My DAW changed over the years, too, getting better and more professional, so the basic audio recordings eventually became a full-fledged Logic project (that spanned several versions of the software). Over the next few years I fleshed out the idea into a more orchestral instrumentation, changing the guitar into a piano, and creating a string section to support it. I’d never written a real sonata or symphony or anything. I took music classes in school, but never any actual music theory. I’ve never been deterred by that, though, and I just kind of go with what sounds right to me. There was something here that I’d never really tried to make before (I was most comfortable with writing 3-piece rock instrumentals), and I wanted to see it through.
TROUBLES
Progress on the piece obviously faltered at some point, however. A lot of time would go by as it languished in some half-done state. I’d work on other things, and then occasionally come back to pick at it some more. At some point, I spent a good deal of time trying to write it out as a proper score (in a book! with a pencil!), because that’s what real composers of orchestral music do, right? Of course, that project fell through due to OMG WTF AM I THINKING. The piece was the longest, possibly most complex, I’d ever written, and transcribing it was kind of insane.

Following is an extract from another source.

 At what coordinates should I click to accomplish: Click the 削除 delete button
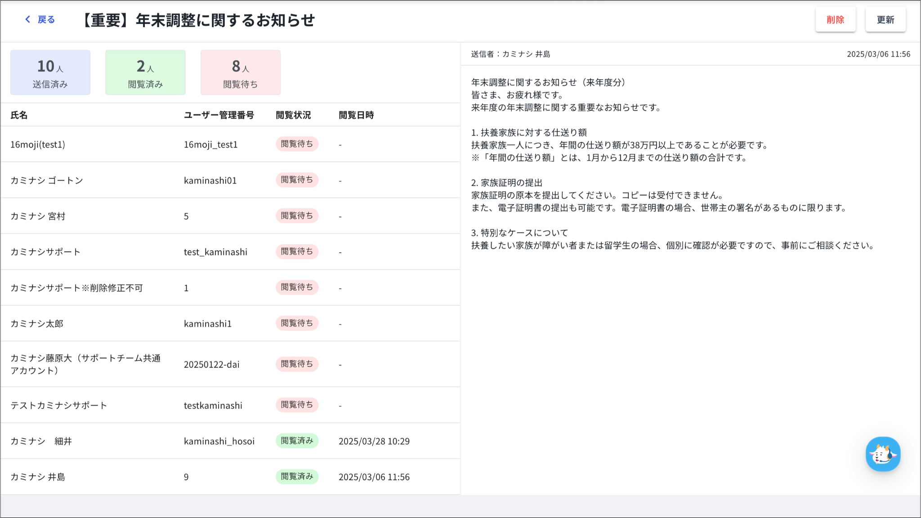tap(835, 20)
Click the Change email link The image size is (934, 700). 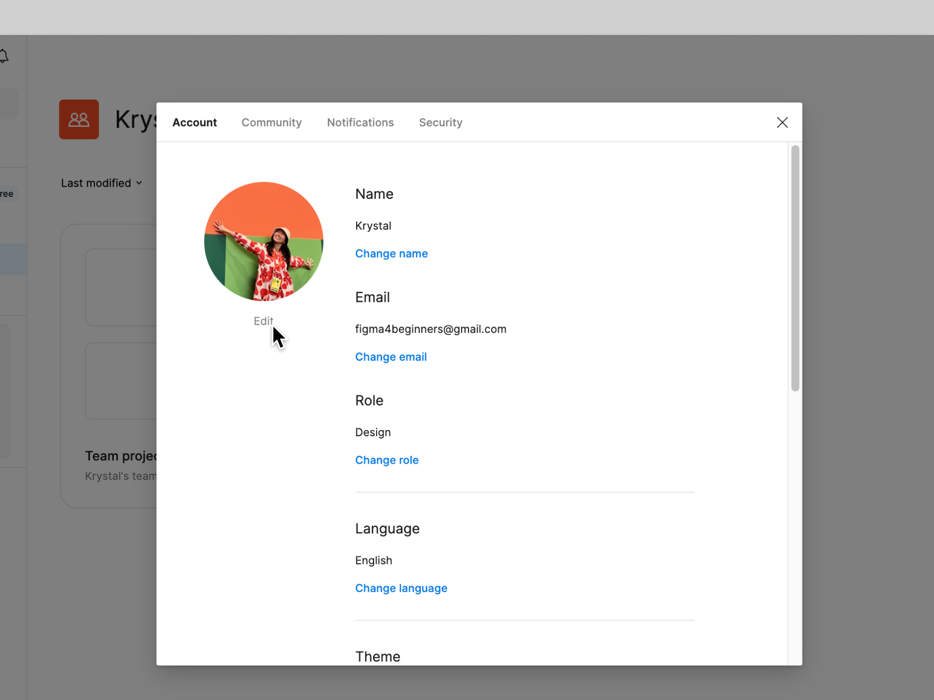[391, 357]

I bounced it down to a final MP3 many times, but I was never quite happy with it. A lot of the playing is programmed, as I can’t play piano well enough, nor do I have the ability to play or record a string section or a drumkit. In the end, the final version still doesn’t feel “lively” enough to me, but after 11 years I was kind of done. A half-hearted attempt to use Logic’s auto-scoring to then give to a local orchestra to perform never materialized, and the whole project just became too unwieldy for both my attention span and ability, so I called it.
Regardless of the lack of complete realization of this project as I’ve envisioned it for years, I’m still really happy with the piece. I’ve written other orchestral things, but Dumeh is my favorite.
THE ACTUAL PIECE
The main progression (“chorus”-y part) is a pretty simple Cm Bb Gm F walkdown, but it feels epic. When it changes to the “verse”, there’s a shift to Fm Cm Fm Cm Bb, which gives it a languished (much like the progress on it most of the time) feel that I particularly like. I really enjoy the middle part with the repeating piano riff and the eventual crescendo into the piano solo. At the end, when the main progression is repeated, I wanted to just make it louder and louder and more climactic, but it’s already so busy that I didn’t want it to explode, so I held back a little.
Dumeh is a story piece. Not that it tells a specific one, but it has an ebb and flow of energy that can change your mood over the course of its duration, just like any good tale. I may never get it performed publicly with real instruments, but at least I finished it after all this time. Time to move on to the next huge, over-ambitious project, eh?